A Quick Tour

The best way to experience whisk is by creating your first project. The short self-guided tour below shows the power of whisk.

We use demo as the project name in the examples below. If you use a different project name, be sure to replace demo with the name of your project.

Create a project

Start by creating a project. Begin a terminal session and run the commands below:

$ pip install whisk
$ whisk create demo
$ cd demo
$ source venv/bin/activate

The commands above do the following:

Try the sample model

The project contains a naive model stub that returns the length of each inner list within a 2D array. The model is saved to the disk using pickle. We can use the model stub to demonstrate the full capabilities of a whisk project.

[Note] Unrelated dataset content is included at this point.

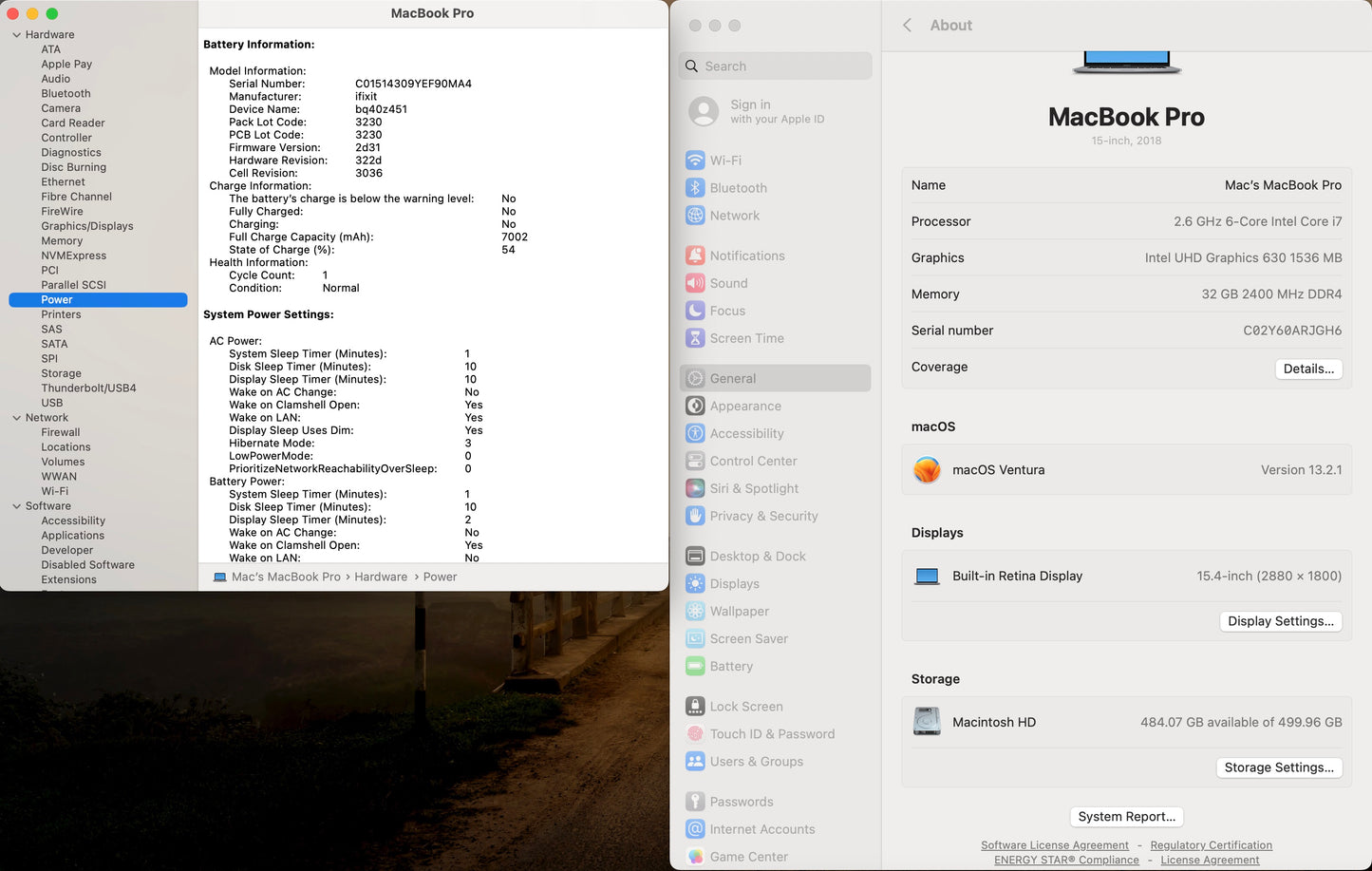Click the System Report button
Screen dimensions: 1372x871
(x=1126, y=817)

Since a whisk project uses a standard Python project code structure, there are multiple ways to invoke the model.

From Python code

The Model class resides in the src/demo/models/model.py file. The source code is installed as an editable Python package, so you can run the model from the Python console or from within a notebook cell:

from demo.models.model import Model
model = Model()

The Model class loads the model from disk and Model.predict passes the data into the model. Try making a change to src/demo/models/model.py to see how model inference works.

From the command line

The project is pre-wired with Click, a Python package for creating beautiful command line interfaces. Invoke the model right from the terminal:

$ demo predict [[0,1],[2,3]]
[2, 2]

The CLI code is in src/demo/cli/main.py.

From the Flask App

There’s a ready-to-go Flask web service in the app/main.py file. Start the web service:

$ whisk app start

Make a request in another terminal session:

$ curl --location --request POST 'http://localhost:5000/predict' \
--header 'Content-Type: application/json' \
--data-raw '{"data":[[0, 1], [2, 3]]}'

Sharing the model

You can let others use your model by releasing a Python package and deploying a web service.

Release a Python Package for your model

Create a Python package containing your model. This lets anyone use your model that has Python installed on their computer:

$ whisk package dist
Python Package created in /Users/dlite/projects/whisk_examples/demo/dist:

$ pip install dist/demo-0.1.0.tar.gz

After installing the package, another user can invoke the model via the CLI or by importing the demo module like we did earlier. You can modify the package metadata (author, description, etc) and list the package dependencies in setup.py.

Learn more about packaging a model in our packaging guide.

Deploy a web service

Deploy the model inference web service to Heroku (a free account works fine with this demo):

$ whisk app create demo-[INSERT YOUR NAME]

Learn more about deploying a model to Heroku.

What next?

Change the example model

To change the example model, head over to src/demo/models/model.py and make a small change to the predict method. After saving this, you’ll see all whisk functionality automatically update with this new logic.

Open the example notebook

The project includes an interactive notebook that shows how to save your trained model to disk, use the saved model to generate predictions, how to load Python functions and classes from the project’s src directory, and more. It’s the guide rails for your own ML project.

$ jupyter-notebook notebooks/getting_started.ipynb

Explore a real whisk project

The whisk-ml GitHub org contains example whisk projects. Checkout these examples and clone them locally. Since whisk makes reproducibility “just work”, in most cases you simply need to run whisk setup to use the models generated by the projects.